His goal is not to cast blame, however, nor is he looking for a quick fix or a magic potion.  His work is a sobering, honest inventory of our problems with public safety, from a person who admits the solution will only come from those who are invested in the struggle.  Deep in the article he writes, “Whatever path there was to be found out of the city’s chaos, its residents were going to have to find it themselves.”

MacGillis concludes in this way: “The meeting (with new police commissioner Michael Harrison) was standing room only. ‘We just want to feel safe, period,’ Monique Washington, president of the Edmondson Village Community Association, told Harrison. ‘Our people are in fear, and we’re tired.’

An hour into the forum, a neighborhood resident named Renee McCray stepped up to the microphone. She described how bewildering it had been to accompany a friend downtown, near the tourist-friendly Inner Harbor, one night a few months earlier. ‘The lighting was so bright. People had scooters. They had bikes.
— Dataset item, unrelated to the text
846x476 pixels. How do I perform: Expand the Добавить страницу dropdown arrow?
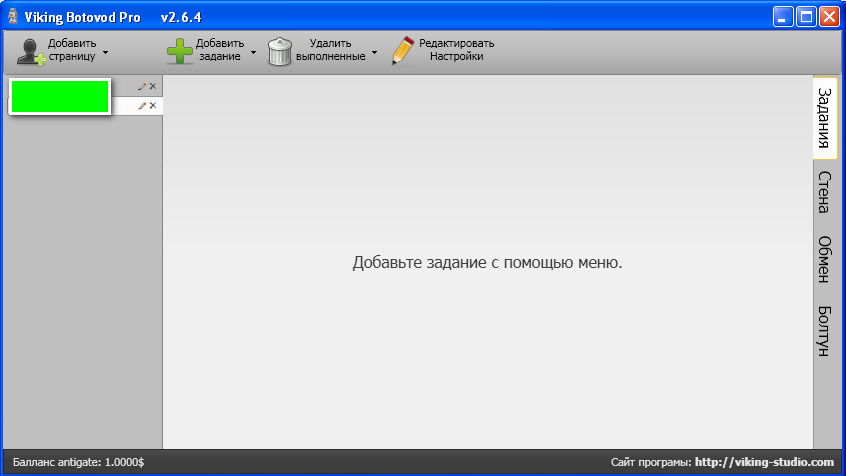(106, 51)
They had babies in strollers. And I said: ‘What city is this? This is not Baltimore City.’ Because if you go up to Martin Luther King Boulevard’ — the demarcation between downtown and the west side — ‘we’re all bolted in our homes, we’re locked down.’ She paused for a moment to deliver her point. ‘All any of us want is equal protection,’ she said.

It was a striking echo of the language in the Department of Justice report and the activists’ condemnations of the police following (Freddie) Gray’s death. Back then, the claims were of overly aggressive policing; now residents were pleading for police officers to get out of their cars, to earn their pay — to protect them.

You could look at this evolution as demonstrating an irreconcilable conflict, a tension between (residents and authorities) never to be resolved. But the residents streaming into these sessions with Harrison weren’t suggesting that. They were not describing a trade-off between justice and order. They saw them as two parts of a whole and were daring to ask for both.”

I commend “The Tragedy of Baltimore” to you, because we have skin in the game, too.

Most of us are committed individually to “healing the human family” in Baltimore, in the words of our website.  We drink at the nourishing well of Redeemer—we’re fed by liturgy and music, classes and small groups, prayer and silence and fellowship—and we go out from this place to feed others within the circles of our influence of family and work or service.  But the wrenching context of Baltimore, the timing of MacGillis’s article, the growth of Redeemer over the past four years, and our transition now of saying good-bye to Caroline and soon welcoming two new clergy associates, calls us to consider a further step.  How can Redeemer as a whole, with our extraordinary resources of growing membership and all the ways we are invested in Baltimore City and Baltimore County, along with the leverage of the Covenant Fund (currently valued at $1.8 million), address one or more of the root causes of our “tragedy” and make a measurable difference?

I will ask the vestry to begin this process at our meeting next week.  We’ll use our retreat in the early Fall to deepen our discernment as we bring our new clergy on board.  And we’ll gather the parish in small groups between now and then to include the widest possible number of voices.  Out of these discussions will come Redeemer’s mission for the next decade: a renewed commitment to the compassion and justice of Jesus that is fit for our time and context.  If we listen well and respond to the Spirit with courage, we and the city we love will be transformed.